Dr. Julie Robillard is an assistant professor of Neurology at the University of British Columbia, member of the Djavad Mowafaghian Centre for Brain Health and a Scientist in Patient Experience at BC Children’s Hospital and Women’s Hospital + Health Centre.

Her lab, the Neuroscience, Engagement and Smart Tech (NEST), conducts research on current and emerging technologies that support brain health. The NEST team works to better understand how social technologies like robots or social media can support the mental health of children, adolescents and families. Dr. Robillard’s group also investigates patient experience at BC Children’s more broadly, with a focus on finding how it can be improved.

In advance of International Day of Women and Girls in Science on February 11, we chatted with Dr. Robillard to learn more about her academic journey and current research projects.

Early life and inspiration

I was lucky to grow up in a household that nurtured my curiosity for the natural world and encouraged me to seek a career that would challenge me and allow me to pursue my interests. My PhD training was in the biological basis of learning and memory, and a big role model for me was Dr. Brenda Milner – a Canadian neuropsychologist who, in the 1950s, was invited to study H.M., the most famous patient in cognitive neuroscience. Her work with H.M. and others led to landmark discoveries in how memories are stored and processed in the brain and her major contributions shaped our understanding of brain function and organization. She is now 104 and still conducting research at McGill University. I find that lifelong quest for knowledge to be incredibly inspiring. I had the pleasure of meeting her in 2014 and it was a defining moment for me.

-- Problem requirements --
Please give what the acronym NEST stands for in the interview with Dr. Julie Robillard.

-- Data shown --
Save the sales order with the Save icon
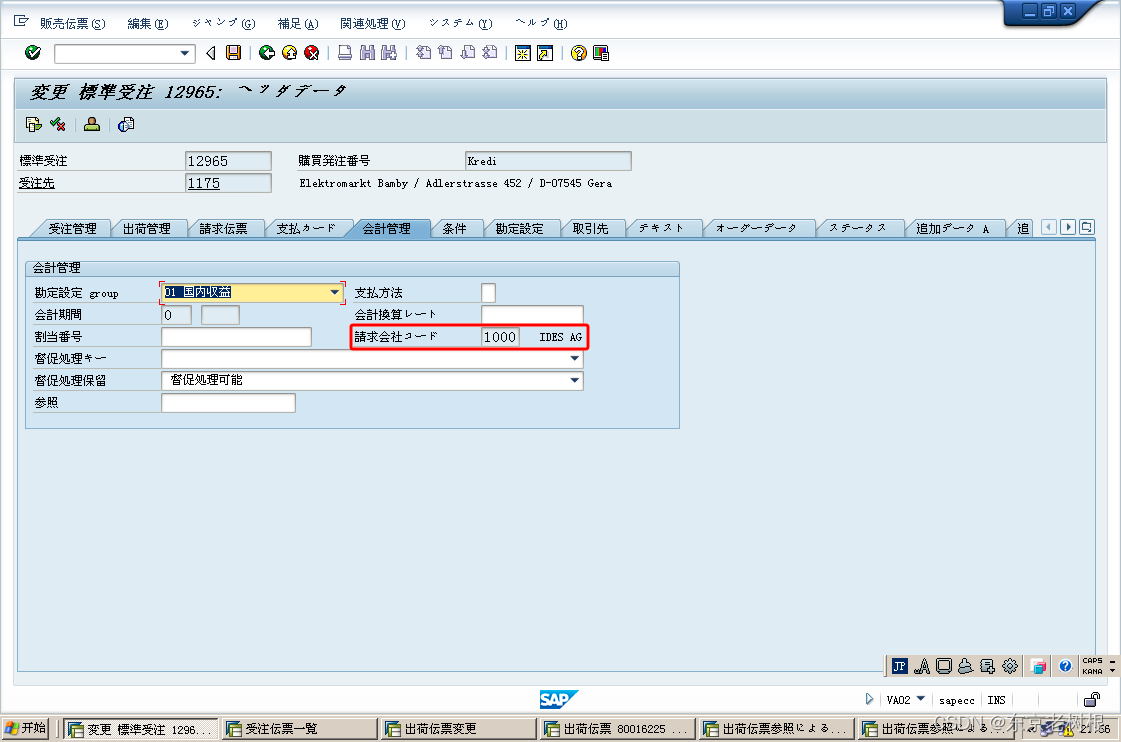 [232, 53]
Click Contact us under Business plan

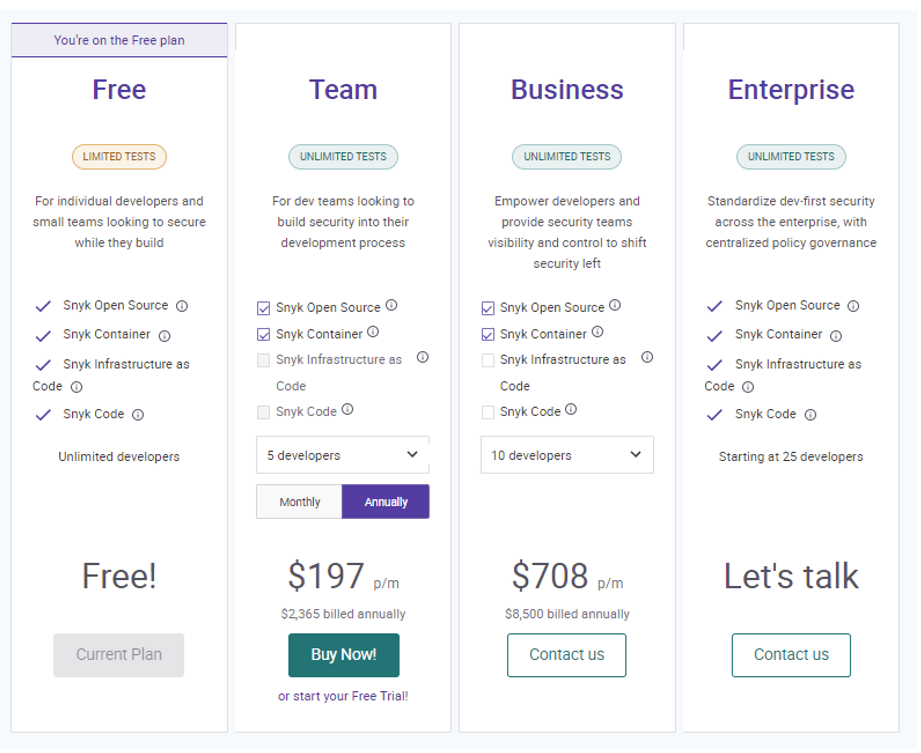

-- Exercise result --
Neuroscience, Engagement and Smart Tech